Posted: Friday, December 08, 2000

The Christmas season is a festive time filled with family, friends and celebration. Area fire officials want to keep it that way and are urging peninsula residents to consider fire safety along with their holiday plans.

From Christmas tree care to making sure those decorative outdoor lights are properly maintained, area fire marshals say a few precautions can ensure a happy time will not turn tragic.

"This time of the year folks are planning and decorating and don't always think about fire safety," said Kenai Fire Marshal James Baisden. "If we go to a structure fire this time of year it is especially tough -- it's really hard on the families."

Baisden said one of the biggest fire hazards that can be introduced into a home this time of year is a Christmas tree allowed to dry out. He said keeping the tree watered is essential, especially when colder temperatures tend to take much of the moisture out of the air.

"When they stop absorbing water, it's time for them to go," Baisden said. "Most people keep their trees up from just after Thanksgiving into January, and that's almost too long. It's bound to dry out."

The key to choosing a Christmas tree is freshness, said Central Emergency Services Fire Marshal Gary Hale, who added that the higher the moisture content, the better.

"Avoid those with brittle needles that readily fall from the tree," Hale said, "and keep the tree outside until you are ready to decorate it."

Jim Decker, a North Kenai resident selling Christmas trees in the Three Bears parking lot in Kenai, said a newly purchased tree should have at least two inches cut off the trunk and be placed in water within two hours.

"Trees will probably drink five gallons of water in the first three to five days," said Decker, who is selling balsam fir and Scottish pine trees shipped up from Wisconsin in refrigerated vans. "The trees will last a long time if you keep them watered."

Both Baisden and Hale urged residents to use common sense when setting up a tree in the home.

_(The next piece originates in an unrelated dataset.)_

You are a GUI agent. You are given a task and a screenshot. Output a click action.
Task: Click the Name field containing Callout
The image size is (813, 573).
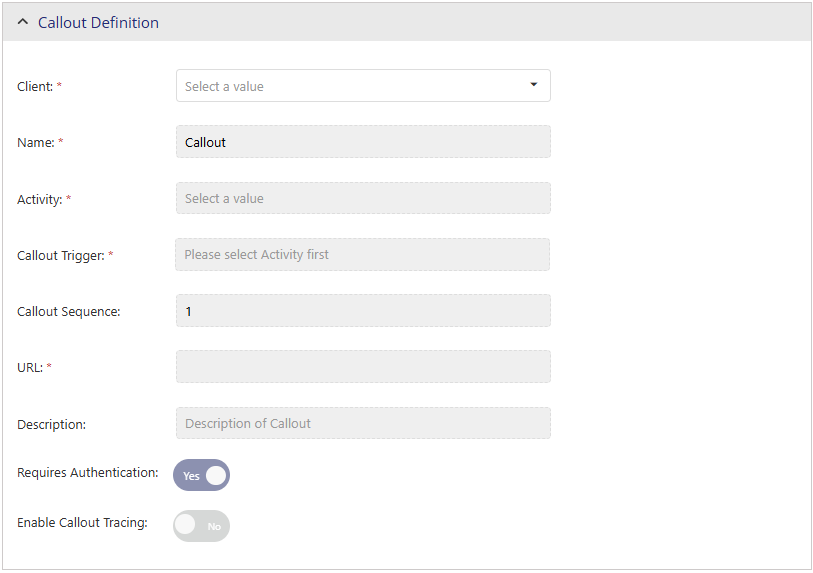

"Select a place where the tree does not block a door or hallway," Hale said, "and is well away from heating sources such as fireplaces, stoves and space heaters."

Once the tree is up, inspect the lights for broken or cracked sockets and frayed wires, and replace them if necessary, Hale said.

"Don't use indoor lights outdoors or vice-versa," Hale said. "And when you leave home or go to bed, be sure to turn off all the holiday lights."

Baisden added that if extension cords are used, especially for outdoor lights, make sure cords are not pinched by windows or doors.

"A lot of the calls we get involve electrical shorts in the cords because they were cut by a door being opened and closed a lot," Baisden said. "People should try to keep the cords away from points of friction."

Both men said to refrain from throwing packaging material, wrapping paper and ribbons into the fireplace to cut down on the buildup of creosote, a primary cause of chimney fires.

"Always use a fireplace screen," Hale said, "and be sure to throw away those wrappings immediately."

And what's the perfect Christmas gift?

"A smoke or carbon monoxide detector, of course," Baisden said. "Or maybe a new fire extinguisher."